Qui importe les médicaments frauduleux ?
Le terme de médicaments frauduleux si souvent employé est à la fois approprié et inexact. En effet qui a-t-il de commun entre des médicaments fabriqués par des laboratoires ayant pignon sur rue et respectant les normes internationales et ceux ne répondant à aucun de ces ceux critères ? Rien si ce n’est que dans les deux cas leur importation ne fait l’objet d’aucun contrôle par un laboratoire national agréé lors de leur entrée dans le pays et qu’aucun droit de douane n’est payé. Quant à leur dangerosité elle reste variable quant à leur composition et toujours incertaine du fait des conditions de vente.
Au delà de ces considérations il convient de distinguer deux filières d’importation très différentes :
- d’un côté celle relevant de l’organisation « familiale » ou de proximité. C’est le cousin ou le voisin qui revient d’un voyage à l’étranger et qui rapporte un sac rempli de médicaments que sa tante revendra sur le marché local. Les volumes traités et les sommes en jeu sont faibles ;
- de l’autre celle organisée de façon professionnelle nécessitant une mise de fonds importante dès le départ. Ici le fraudeur est à même d’identifier et de traiter soit avec un intermédiaire international soit directement avec un laboratoire officiel ou non, de mener des négociations sur la nature des médicaments à acheter, sur les quantités, les prix, les conditions d’exportation, les modalités de paiement, puis d’organiser leur transport international par container jusqu’au pays de destination, ensuite de gérer l’importation de manière que les services officiels de l’état ne pratiquent aucun contrôle, enfin de les distribuer dans le pays suivant une chaîne allant du grossiste jusqu’aux niveaux des vendeurs locaux. Dans cette filière les moyens financiers et techniques mis en jeu imposent que les volumes soient importants.
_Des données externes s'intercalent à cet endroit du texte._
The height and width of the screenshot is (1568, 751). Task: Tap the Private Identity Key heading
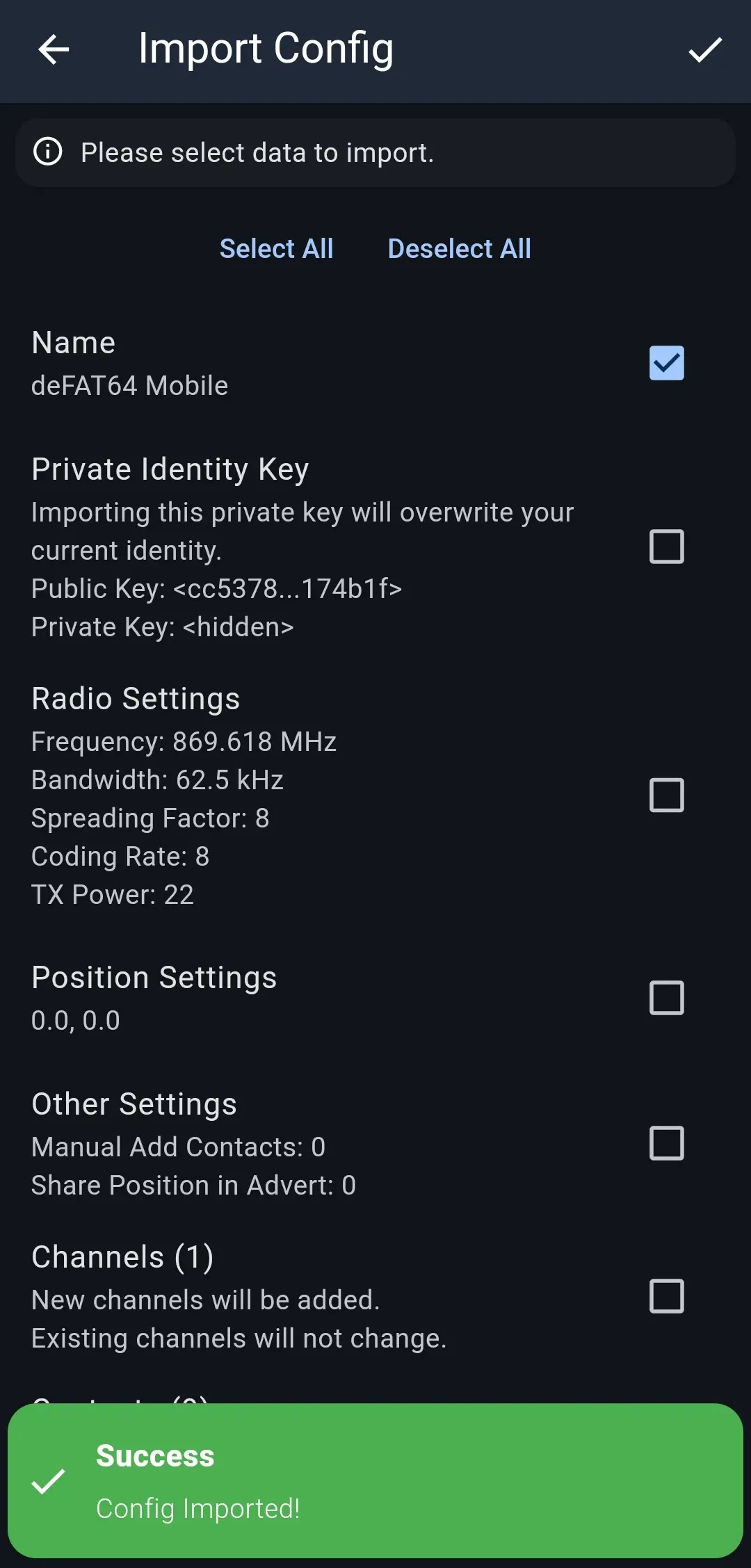[170, 469]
Pourquoi les états qui sont pourtant comptables de la santé publique n’ont pas conduit de politiques du médicaments
S’il existe autant de raisons que de situations, celles-ci peuvent être groupées suivant trois catégories :
- Tout d’abord les circonstances particulières comme les guerres, les conflits internes, l’instabilité politique. Autant de situations qui permettent à quelques personnes de s’enrichir rapidement par le moyen d’importations frauduleuses qu’ils savent sans risque – ou presque – puisque les services de l’état ne fonctionnent plus ou mal, personnes disposant de moyens techniques et financiers ou à même de les fédérer autour d’elles. Cela peut être aussi une situation économique dégradée conduisant à un manque de moyens de l’état constituant un terrain propice à la corruption.
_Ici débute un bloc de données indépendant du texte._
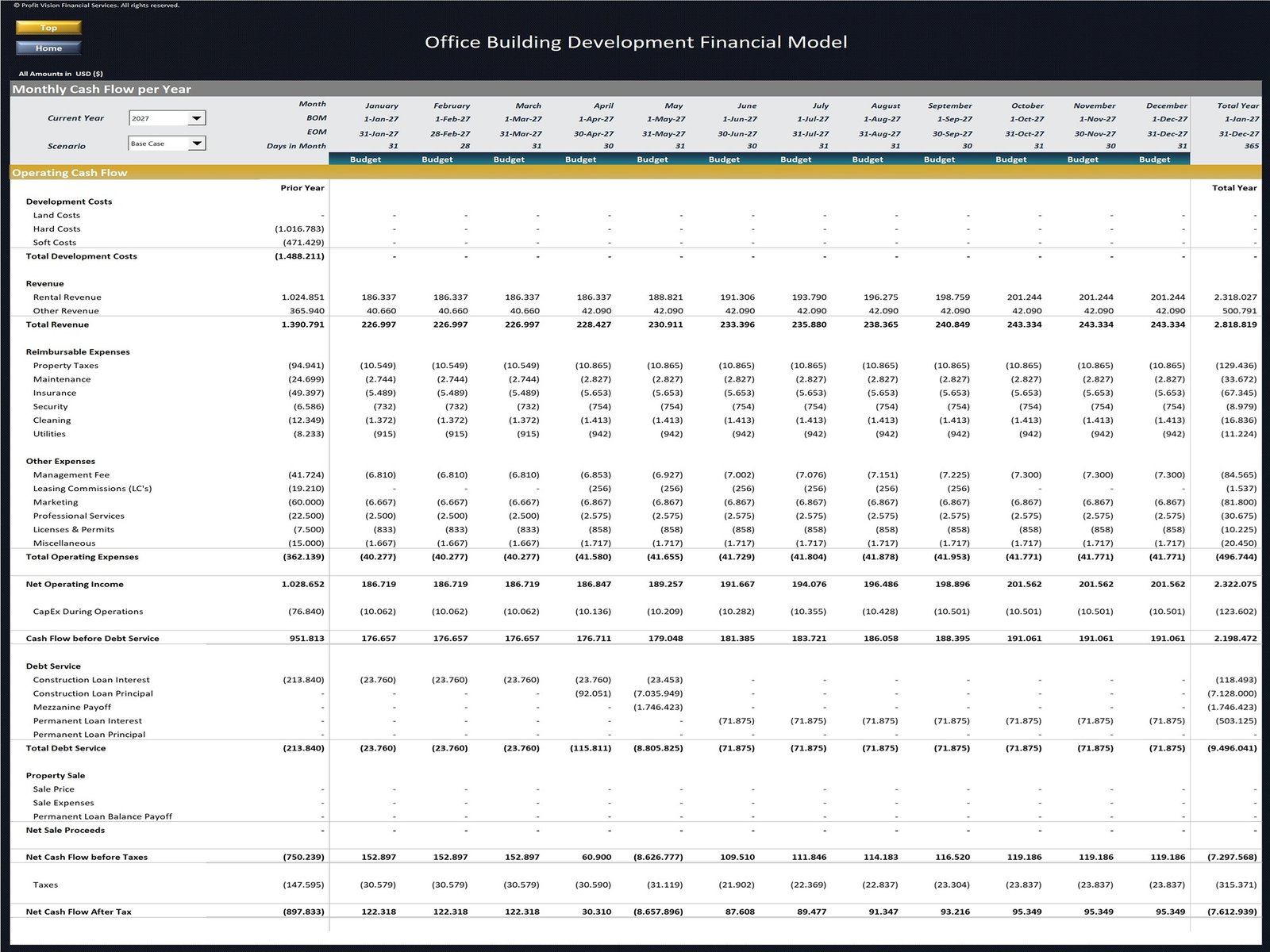This screenshot has height=952, width=1270.
Task: Click the Home navigation button
Action: pyautogui.click(x=48, y=48)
- Ensuite des circonstances techniques comme par exemple la taille du pays qui ne permet pas de disposer des recettes budgétaires pour se doter et faire fonctionner des moyens techniques de contrôle. Cela peut être aussi la nécessité d’autres priorités comme l’équipement sanitaire, l’eau ou l’éducation. Enfin ce peut être le refus de changer un mode de distribution de médicaments qui profite à certains proches du pouvoir.
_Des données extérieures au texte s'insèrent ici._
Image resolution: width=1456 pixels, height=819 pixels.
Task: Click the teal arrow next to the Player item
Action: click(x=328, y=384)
- Enfin des circonstances « basses » comme l’absence d’un système d’assurance maladie universelle à même de prendre en charge les dépenses de médicaments.
Si le fléau des médicaments frauduleux est encore (largement) présent en Afrique sub-saharienne il faut constater que les états tant sous la pression des populations que relaient les média lors d’empoisonnements que des organismes internationaux ont été contraints de développer des stratégies de lutte et de contrôle. C’est un progrès. Mais un progrès toujours incertain en raison des profits financiers importants que génère ce trafic qui met à bas bien des scrupules.